Accurate & reliable Azure Data Platform for STIZON#Data Analytics
Stichting Informatievoorziening voor Zorg en Onderzoek (STIZON) was looking for a futureproof data-driven solution which would enable them to process data extractions, from different sources, faster, more accurate, more secure and in a transparent way to support their business model.
A data-driven platform, build on Microsoft Azure, which enables STIZON to process data extractions of practitioners much faster and more accurate and secure.
STIZON collects medical data from patients to make it available for scientific research, both internally and externally. They receive these data through various channels, mainly from general practitioners but also from hospitals and pharmacies. They then clean, structure and enrich the data with various medical standards and reference sources. The goal is to support the healthcare suppliers with enriched data which can increase the insights in the treatment of patients. For this business model it is crucial for them that they can count on reliable & accurate data while guaranteeing privacy since they are ISO 27001 and NEN 7510 certified.
For this specific project we have been focusing on the data provided by the general practitioners. Periodically, data extractions are delivered, this concerns about 850 practices. A general practice uses a general practitioner information system (HIS). There are 8 different systems available and each system has its own form of extraction. For a large number of practices, the extraction is done by the HIS supplier. The other practices do the extraction themselves. All extractions are delivered in ZIP files, with or without a password or via a secure FTP connection.
Heroes has been asked to come up with a futureproof data-driven solution as an answer on the situation above.
Next to the possible inaccuracy, the current process is very time-consuming and relies on one person. Currently, the processing of the extractions is done manually. It takes one FTE, about half a month, to collect, unpack, rename, structure, process and archive all extractions.
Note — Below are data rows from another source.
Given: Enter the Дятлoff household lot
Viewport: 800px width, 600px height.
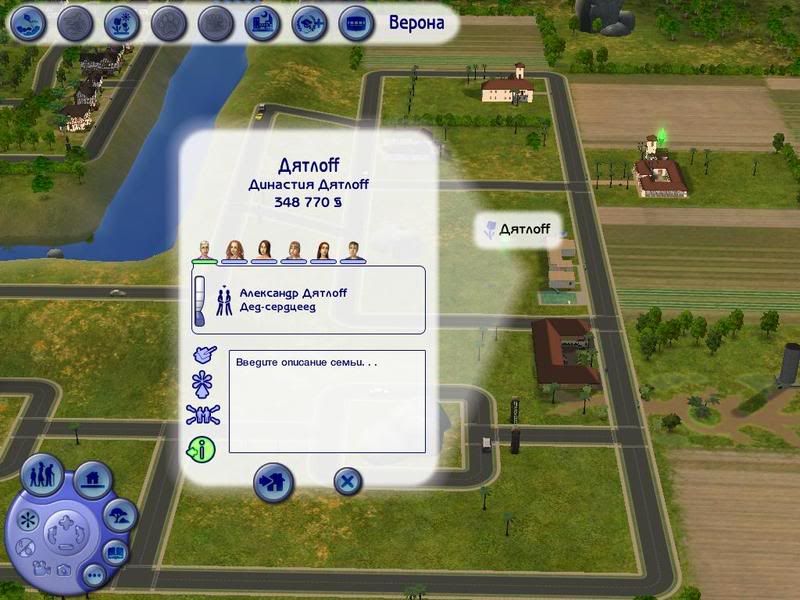Looking at the screenshot, I should 272,481.
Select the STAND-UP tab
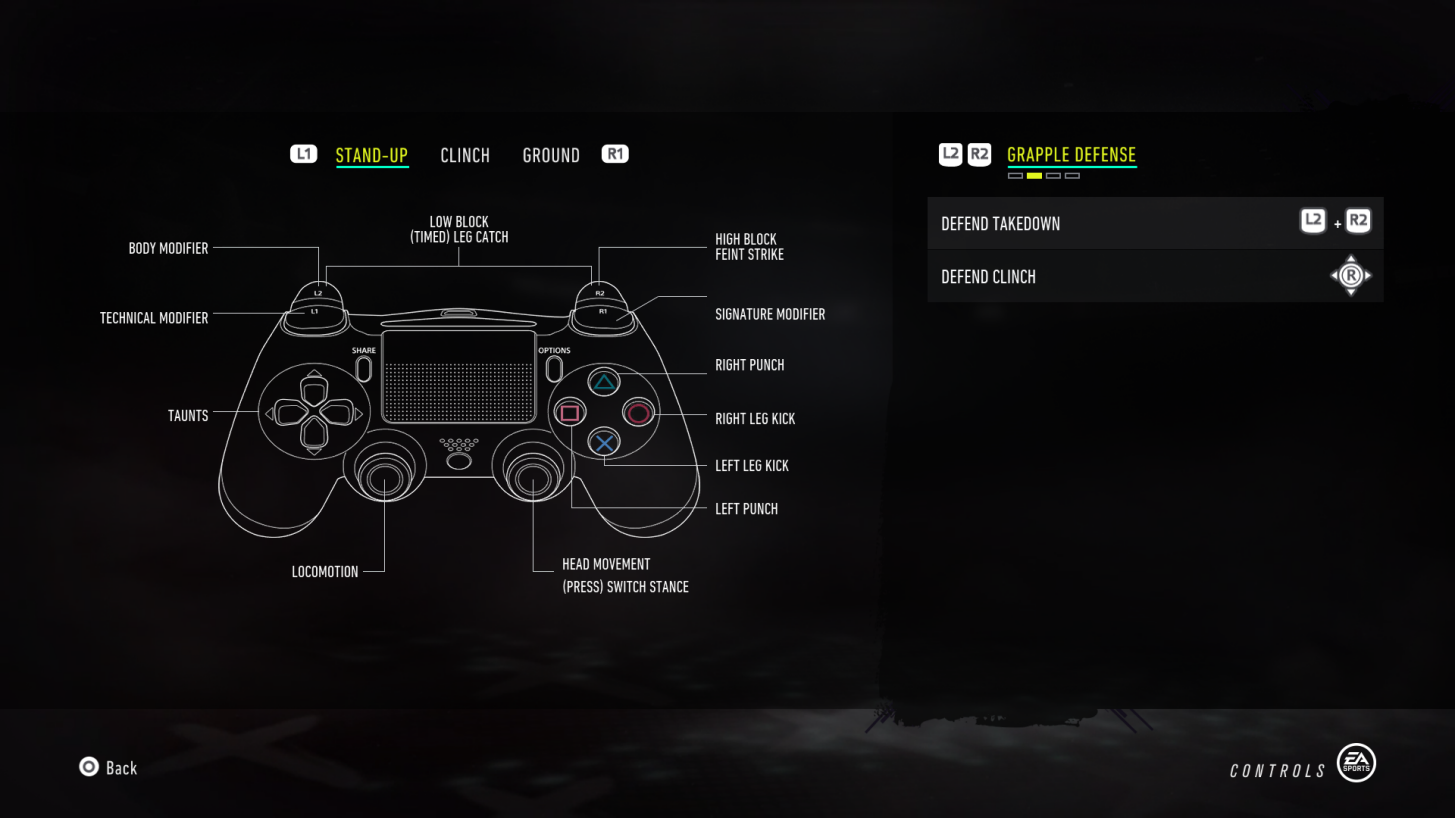Screen dimensions: 1455x818 pyautogui.click(x=372, y=155)
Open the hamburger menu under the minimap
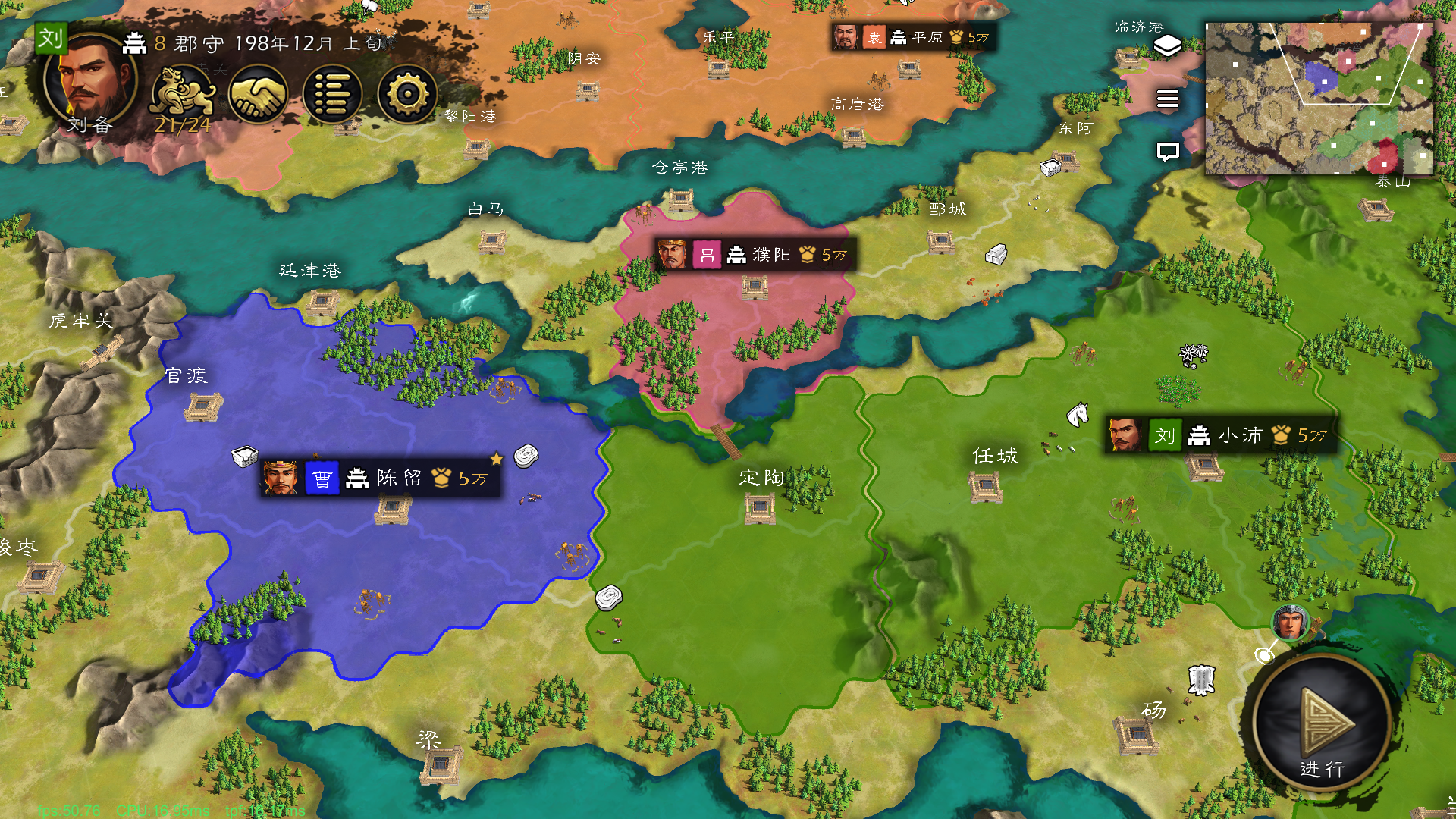The height and width of the screenshot is (819, 1456). coord(1167,99)
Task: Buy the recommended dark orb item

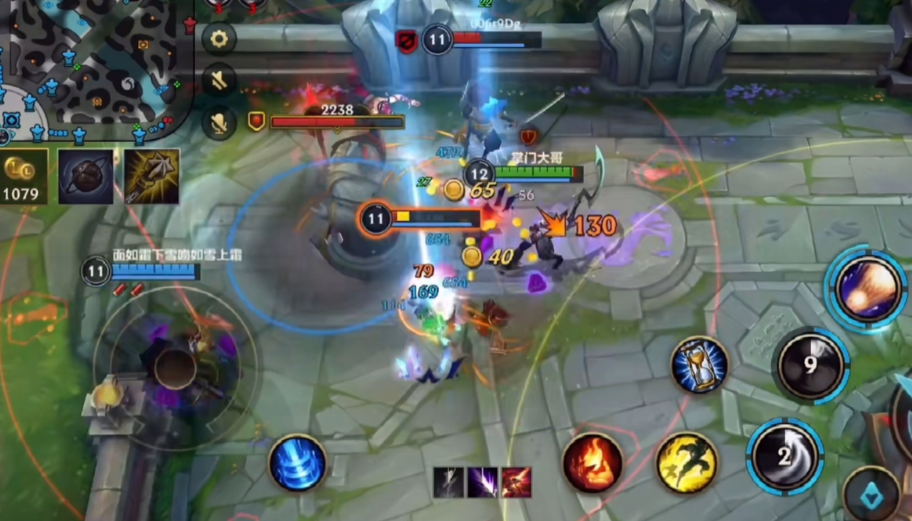Action: click(x=85, y=177)
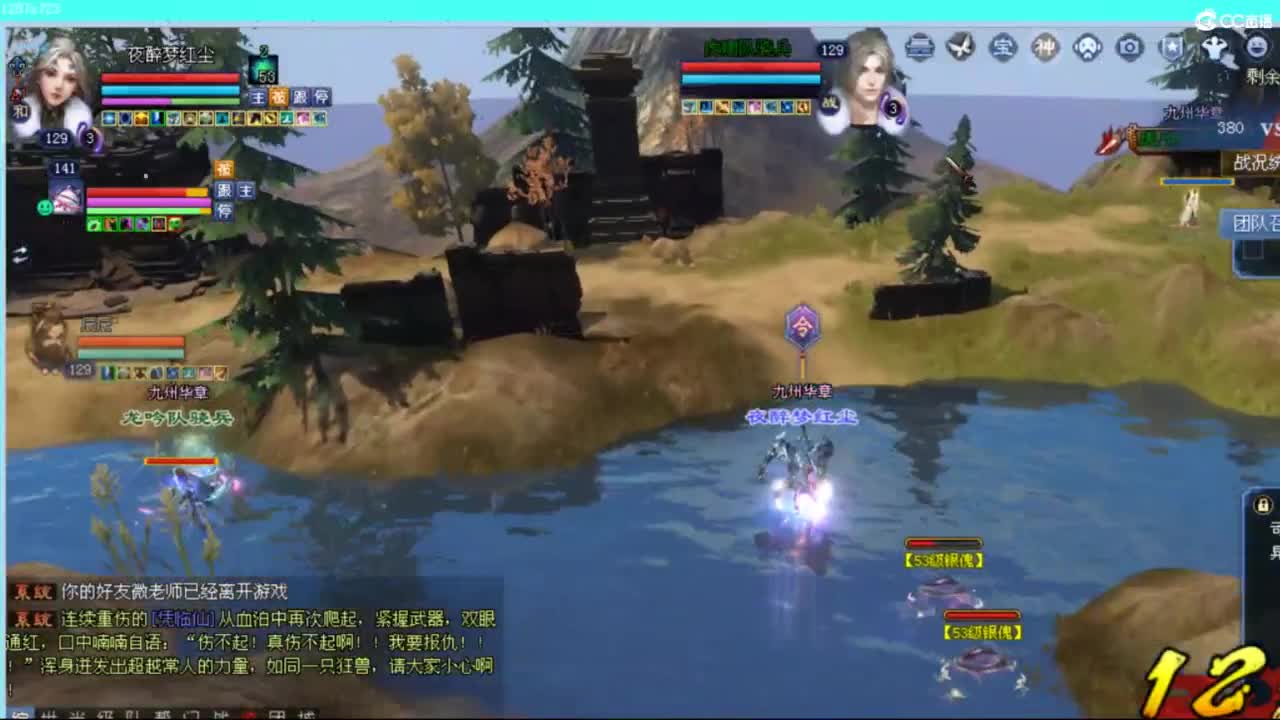The width and height of the screenshot is (1280, 720).
Task: Click the butterfly wings icon top right
Action: point(962,45)
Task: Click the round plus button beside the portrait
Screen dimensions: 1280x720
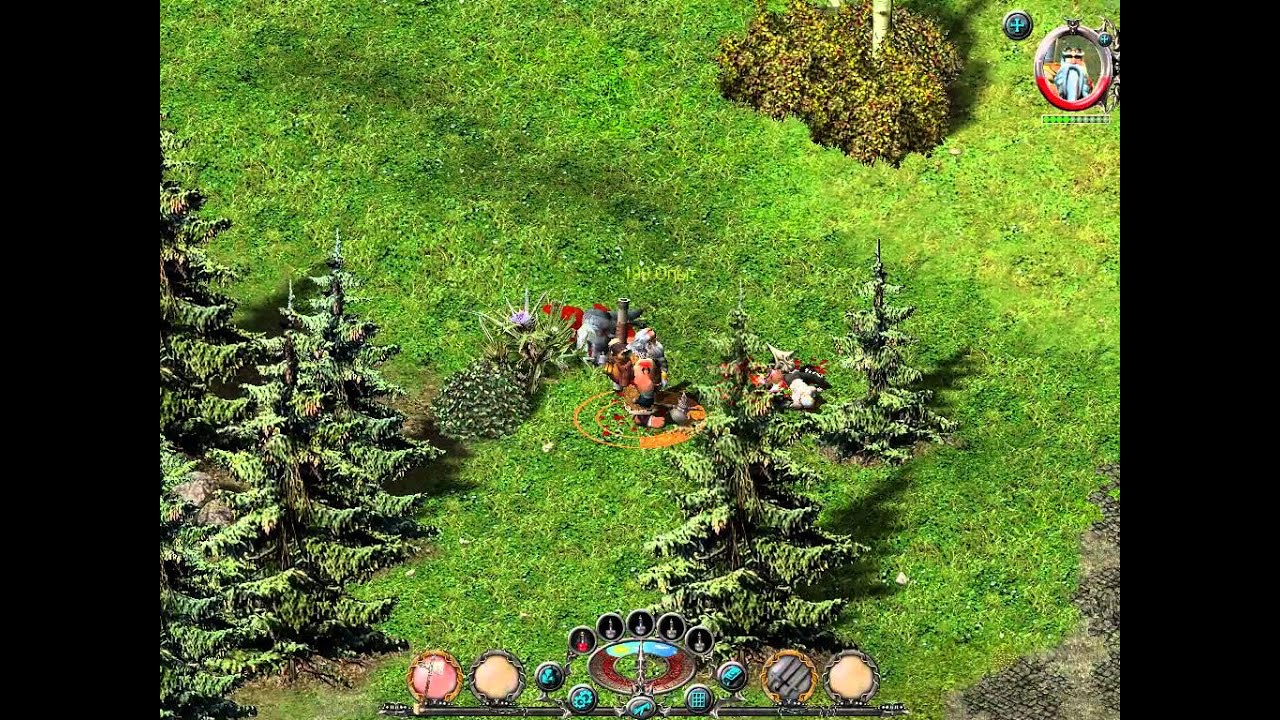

In short, the current way of working was very time-consuming, error prone, not transparent enough in according to new regulations and certainly not future proof.
The solution we came up with is a completely new developed data platform in Azure. This platform processes the extractions completely automatic and is fully metadata driven.
The most important components are:
- Azure Data Factory (ADF)
- Synaps Analytics (formerly Azure Data Warehouse) (DWH)
- Azure SQL Database
- Blob storage / Data Lake
- Azure DevOps
There was already a database in place to keep record of all the supplying practices. This contains information about which practice uses which HIS, but also about what an extraction of a HIS looks like. This database is the heart of the extraction process and we have further expanded it in order to achieve a good metadata registration. Something we also needed to consider is that every practice can change HIS overtime and the HIS itself is also further developed which can have consequences for the extraction. This means while building the platform we needed to make sure it’s very agile and can adapt easily to unforeseen changes.
The entire process is built in ADF and globally it looks like this:
During the entire process, progress is tracked and any errors are recorded and reported. This makes the entire process from delivery to processing in the DWH transparent, structured, documented and above all automated.
This new platform gives STIZON all the necessary tools they need in order for them to be ready for the future. It speeded up the whole process significantly, it reduced the amount of failures and all failures that do occur are reported. It also standardized the data into a Common Data Model which makes it much more transparent of what type of information is stored and it makes it much easier to add new types of data sources, like pharmacies and hospitals. This all was built on the Microsoft Azure Cloud, making it a cost-effective platform.